Task instructions: From the line with "The height and width of the screenshot is (789, 1512)." to the last line of the data below, repeat every line exactly and add nothing.

START Working data

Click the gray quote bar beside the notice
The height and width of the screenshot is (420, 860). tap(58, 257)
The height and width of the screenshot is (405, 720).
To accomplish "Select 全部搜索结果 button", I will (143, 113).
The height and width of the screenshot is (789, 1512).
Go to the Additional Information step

END Working data

Answer section:
The height and width of the screenshot is (789, 1512).
Go to the Additional Information step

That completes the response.